Architecture of Computing Systems

Porto, Portugal
24-27 March 2015


Tutorial: CUDA tuning and new GPU trends


Date and Time: 9AM-12:30AM, March 25, 2015





Manuel Ujaldon

CUDA Fellow @ Nvidia, Prof. @ Computer Architecture Department, University of Malaga, Spain


Sponsored by:


After a decade being used as hardware accelerators, GPUs constitute nowadays a solid alternative for high performance computing at an affordable cost. Increasing volumes of data managed by large-scale applications make GPUs very attractive for scientific computing, deploying SIMD parallelism in an unprecedented way.

This tutorial will review current achievements of many-core GPUs, recent and future hardware enhancements, and emerging challenges to leverage GPUs as accelerators within general-purpose exascale computing. Examples and case studies will be given of software features (dynamic parallelism, unified memory), hardware issues (Hyper-Q, 3D-DRAM) and disruptive low-power devices (Tegra, Jetson and Denver from Nvidia).

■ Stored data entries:
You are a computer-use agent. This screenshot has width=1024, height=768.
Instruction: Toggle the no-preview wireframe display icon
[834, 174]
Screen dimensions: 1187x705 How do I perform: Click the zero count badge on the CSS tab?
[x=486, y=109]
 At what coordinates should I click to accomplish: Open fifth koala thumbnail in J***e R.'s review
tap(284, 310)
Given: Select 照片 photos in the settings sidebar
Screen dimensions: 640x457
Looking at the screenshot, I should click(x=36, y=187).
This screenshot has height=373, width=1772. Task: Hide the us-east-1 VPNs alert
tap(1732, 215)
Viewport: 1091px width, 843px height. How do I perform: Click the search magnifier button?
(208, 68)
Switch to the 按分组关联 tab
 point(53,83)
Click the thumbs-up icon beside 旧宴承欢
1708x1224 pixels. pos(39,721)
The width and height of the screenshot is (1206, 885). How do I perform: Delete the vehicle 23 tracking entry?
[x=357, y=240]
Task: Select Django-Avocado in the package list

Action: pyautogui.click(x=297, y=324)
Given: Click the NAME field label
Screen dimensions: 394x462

■ Tasks to complete:
A: Which low-power Nvidia devices does the CUDA tutorial page list?
B: Write the next few sentences of the CUDA tutorial page, continuing after its final sentence.

■ Exercise results:
A: Tegra, Jetson and Denver.

B:
Main objectives:

Show the latest software mechanisms and hardware enhancements in CUDA.

Target audience: 

CUDA C programmers already familiarized with the basic mechanisms of CUDA who want to learn about optimizations, advanced features and future trends in CUDA.

The tutorial will cover:

1.      The road to maximize GPU performance. How to get close to the peak performance of a given GPU model.

2.      A case study based on a simple irregular kernel devoted to sparse matrices: Sequence of optimizations, productivity, scalability, trade-offs, performance results and analysis.

3.      Advanced CUDA features: Dynamic parallelism, Hyper-Q (Kepler), unified memory (Maxwell).

4.      Future GPU hardware enhancements: Denver, NVLINK, 3D-DRAM (Pascal).

Short Speakerís Bio:

Manuel Ujaldon is an Associate Professor (credited as Full Professor by ANECA) at the Computer Architecture Department, University of Malaga (Spain) and Conjoint Senior Lecturer at the School of Electrical Engineering and Computer Science of the University of Newcastle (Australia).

He worked in the 90's on parallelizing compilers, finishing his PhD Thesis in 1996 by developing a data-parallel compiler for sparse matrix and irregular applications. Over this period, he was part of the HPF and MPI Forums, working as post-doc in the Computer Science Department of the University of Maryland, College Park.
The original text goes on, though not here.